Invece, in caso di ipogonadismo secondario, o ipo-normogonadotropo le cellule del
Sertoli non ricevono lo stimolo necessario al mantenimento della spermatogenesi e la
concentrazione di testosterone intratesticolare non è sufficiente alla conservazione dei
caratteri sessuali. In questo caso il tipo di terapia applicato dipende dal desiderio del
paziente di recuperare un discreto livello di fertilità.

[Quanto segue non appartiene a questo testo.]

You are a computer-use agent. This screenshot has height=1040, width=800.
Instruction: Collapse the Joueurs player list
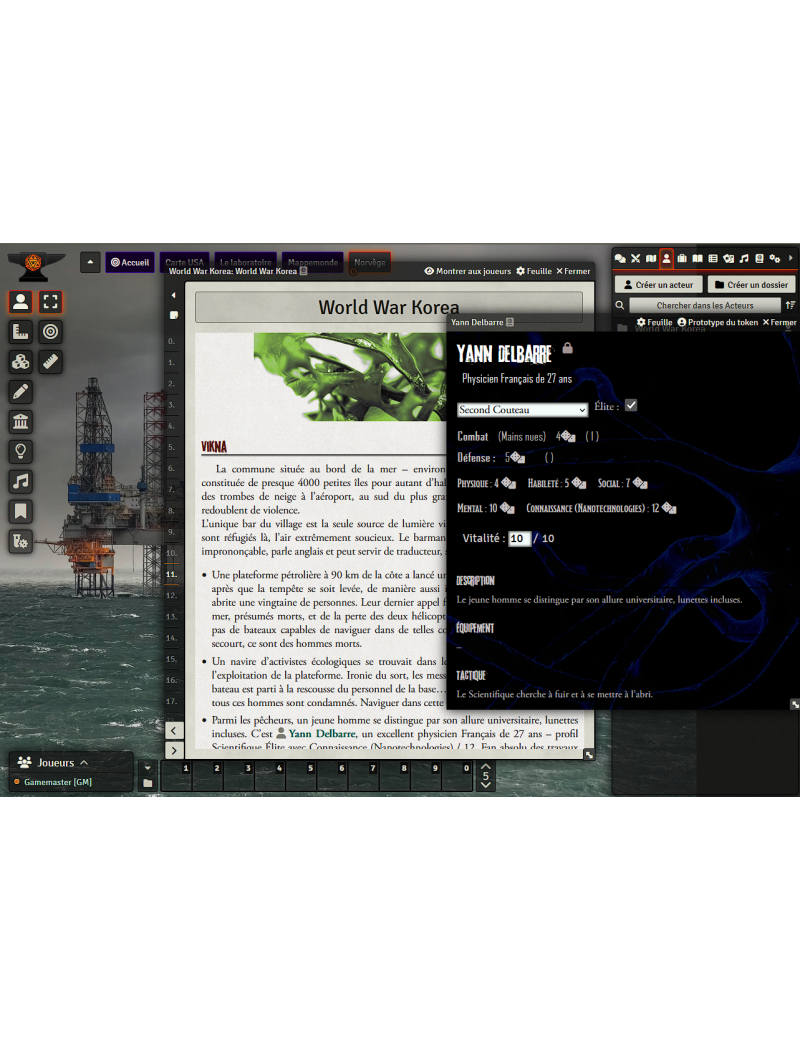pos(84,762)
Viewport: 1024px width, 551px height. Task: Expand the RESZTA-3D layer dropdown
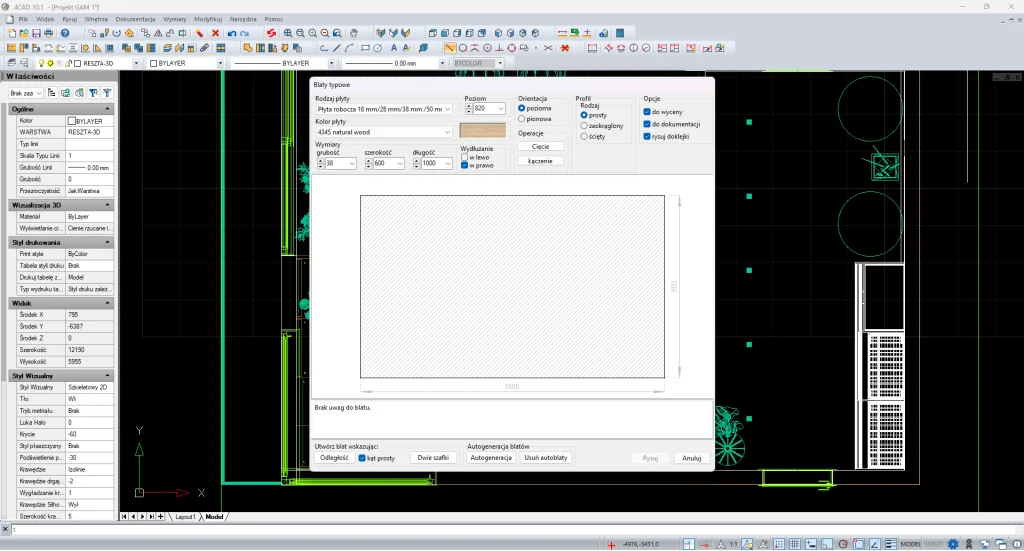[x=135, y=63]
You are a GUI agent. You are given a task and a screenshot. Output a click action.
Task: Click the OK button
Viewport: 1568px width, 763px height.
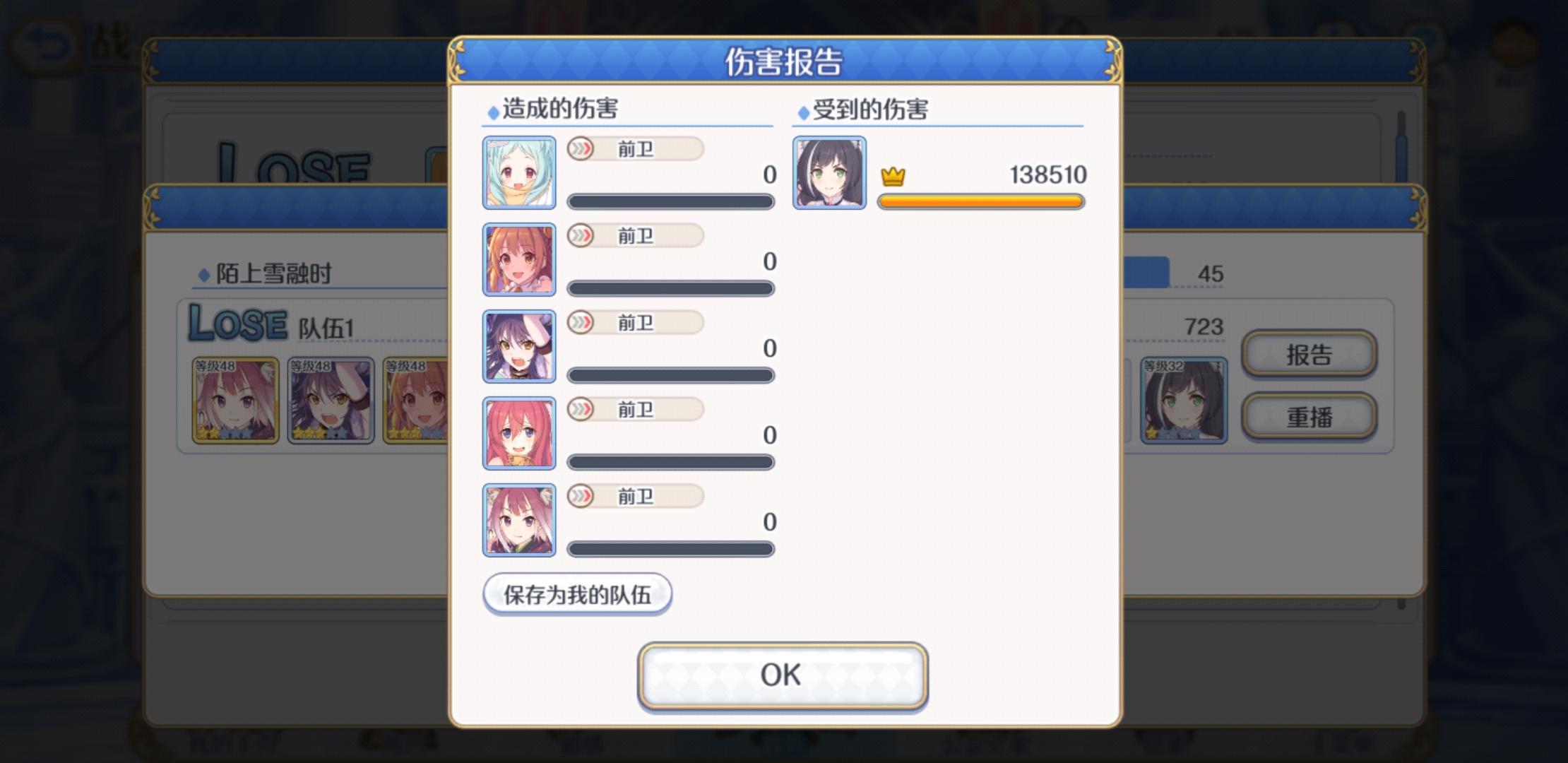782,675
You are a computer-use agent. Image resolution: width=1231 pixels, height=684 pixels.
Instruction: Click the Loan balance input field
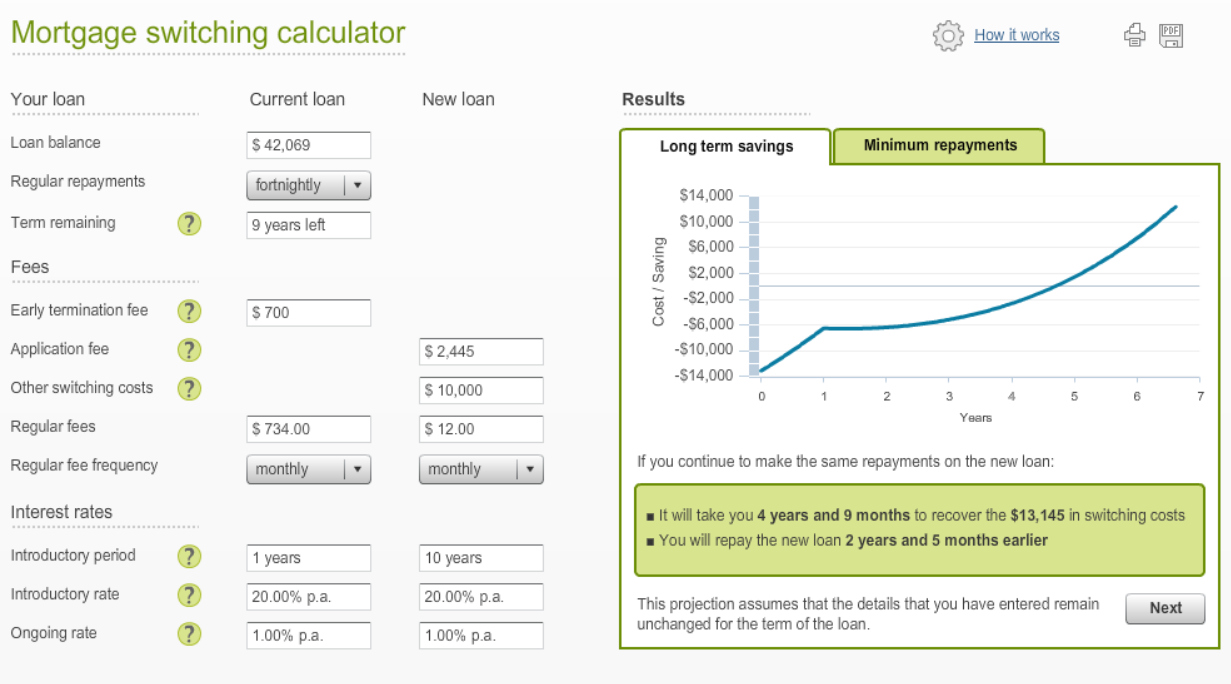tap(308, 144)
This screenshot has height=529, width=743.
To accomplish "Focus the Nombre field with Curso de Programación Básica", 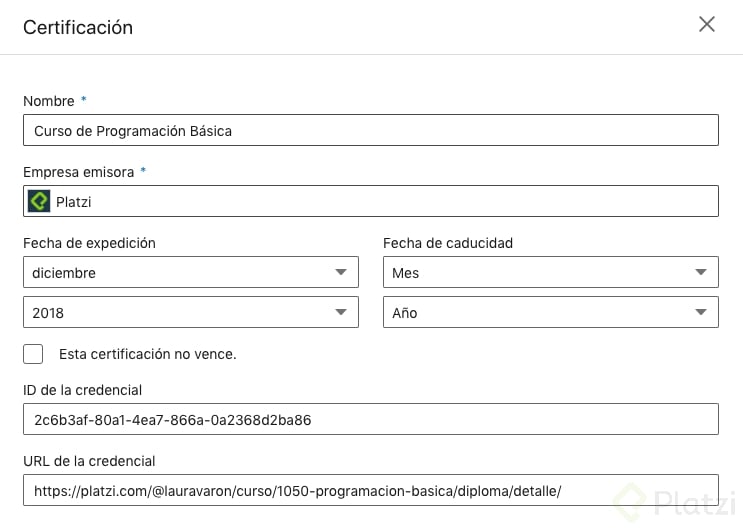I will tap(371, 130).
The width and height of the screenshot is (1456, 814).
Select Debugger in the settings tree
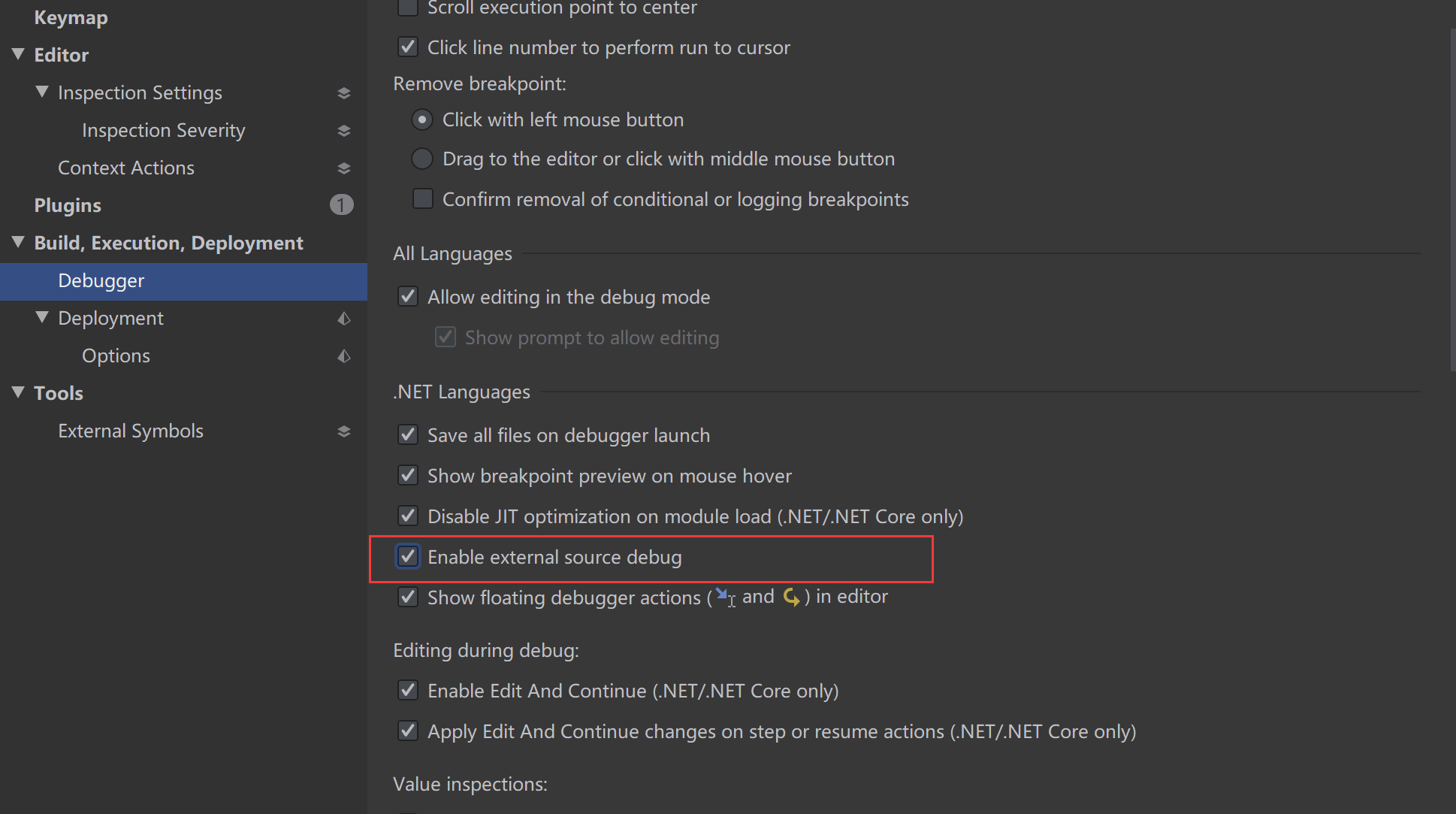(x=101, y=280)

La terapia sostitutiva con testosterone rappresenta il trattamento classico per i maschi
adulti affetti da ipogonadismo ipogonadotropo, soprattutto essa è indicata per gli uomini
che sono già genitori e viene utilizzata principalmente per eliminare i sintomi ed i segni
caratteristici di ipogonadismo ipogonadotropo; infatti, l’assunzione di testosterone,
disponibile in diverse preparazioni farmacologiche (iniezioni per via intramuscolare,
compresse, cerotti e gel), comporta l’aumento della massa e della forza muscolare
nonché della densità ossea, il miglioramento della risposta agli stimoli di natura
sessuale, la diminuzione della massa grassa e conferisce inoltre, un senso di benessere al
paziente.
Nonostante la terapia sostitutiva con testosterone influenzi positivamente gli stimoli di
natura sessuale, essa non è sufficiente da sola a indurre un recupero soddisfacente della
fertilità nell’uomo affetto da ipogonadismo secondario, o ipogonadotropo. Difatti, sono
noti dei pazienti in cui il testosterone è controindicato, come nei soggetti affetti da
cancro alla prostata, disturbi del tratto urinario inferiore o alti livelli di PSA, cancro alla
mammella, sindrome da apnea ostruttiva del sonno (OSAS), insufficienza cardiaca
congestizia e patologia coronarica. Inoltre la terapia continuata con testosterone può
indurre differenti effetti collaterali; tra i disturbi più comuni si individuano l’eritrocitosi,
61
il peggioramento del carcinoma prostatico e delle metastasi, la ginecomastia,
l’induzione o il peggioramento di OSAS, il peggioramento della spermatogenesi ed
edema agli arti inferiori nei pazienti con insufficienza cardiaca.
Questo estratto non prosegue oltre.